Other signs include heart palpitations, indicating an abnormal heart rhythm, and persistent fatigue that is disproportionate to their lupus disease activity. Because a significant portion of cardiac damage can occur without obvious symptoms, physicians rely on diagnostic tools for surveillance. An echocardiogram (ultrasound of the heart) is frequently used to visualize the heart’s structure, check for fluid, assess valve function, and measure the heart muscle’s pumping strength.
An electrocardiogram (EKG) helps detect rhythm abnormalities, while blood tests can measure inflammatory markers and specific autoantibodies associated with lupus. For more detailed imaging of the heart muscle and surrounding tissue, a Cardiac MRI may be employed. Regular monitoring, even in the absence of symptoms, is important because early detection allows for timely treatment intervention to prevent irreversible heart damage.
Treatment Strategies for Lupus-Related Heart Conditions
Treatment for lupus-related heart conditions involves a dual strategy: controlling the underlying autoimmune disease and managing the specific cardiac complication. Therapy rests on suppressing systemic inflammation with immunosuppressive medications. Hydroxychloroquine, an antimalarial drug, is routinely used for its general anti-inflammatory and potential cardioprotective effects, and is recommended for almost all lupus patients.
For active inflammatory conditions like pericarditis, nonsteroidal anti-inflammatory drugs (NSAIDs) or corticosteroids are often prescribed to quickly reduce inflammation, with colchicine sometimes added to prevent recurrence. Severe myocarditis requires high-dose corticosteroids, sometimes combined with other immunosuppressants like mycophenolate mofetil or cyclophosphamide, to resolve the acute muscle inflammation.

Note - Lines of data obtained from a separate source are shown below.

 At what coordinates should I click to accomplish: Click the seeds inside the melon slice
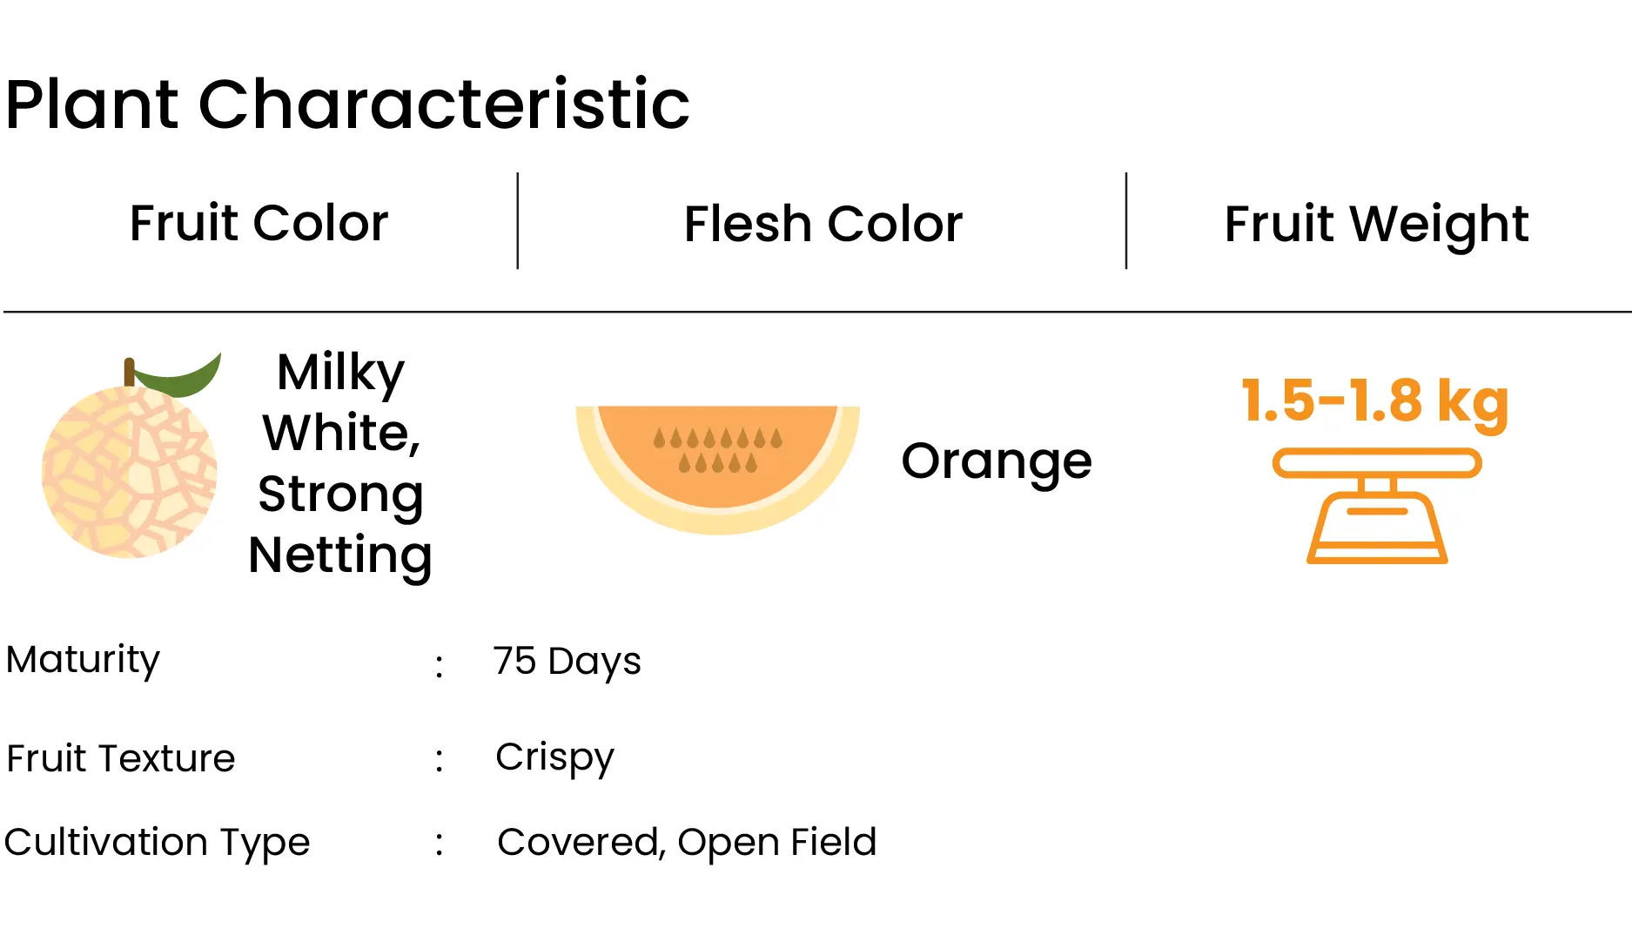(718, 449)
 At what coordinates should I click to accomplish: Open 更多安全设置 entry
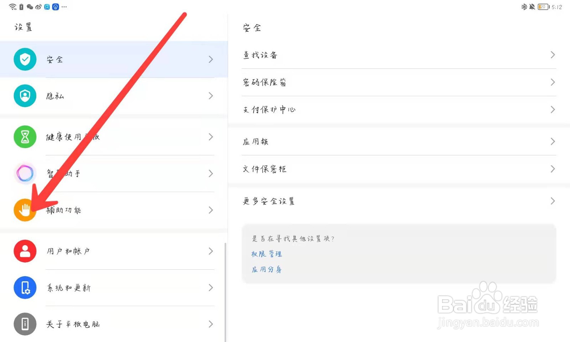[x=269, y=201]
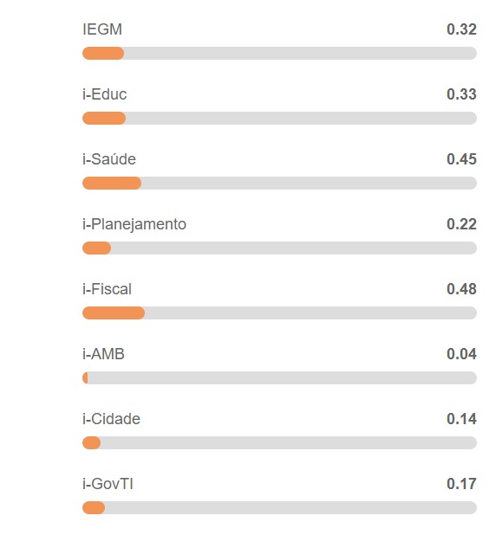Select the i-Fiscal progress bar
The width and height of the screenshot is (489, 535).
(279, 313)

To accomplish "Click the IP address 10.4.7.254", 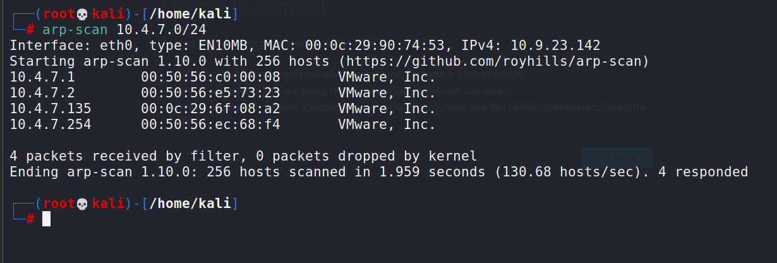I will pos(51,125).
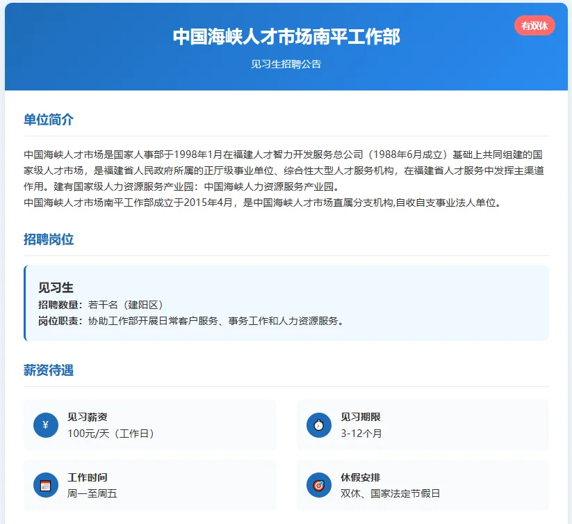The image size is (572, 524).
Task: Click the 有双休 badge in the header
Action: (534, 25)
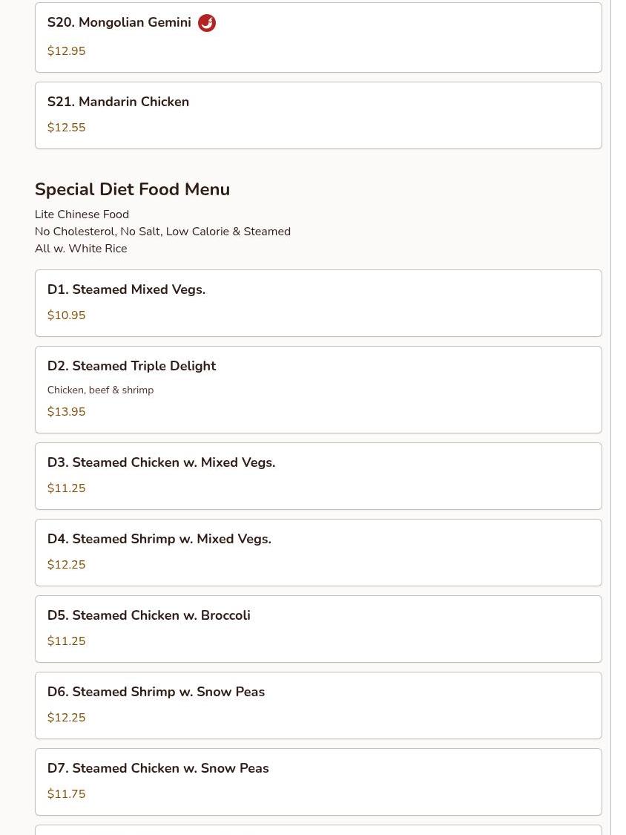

Managing the risk of accelerated atherosclerosis and clotting is equally important. This involves the aggressive control of traditional cardiovascular risk factors, including blood pressure and cholesterol, often with medications like statins and antihypertensives. Patients with a high risk of blood clots, particularly those with Antiphospholipid Syndrome, are often prescribed antiplatelet drugs like aspirin or anticoagulants to prevent heart attacks and strokes.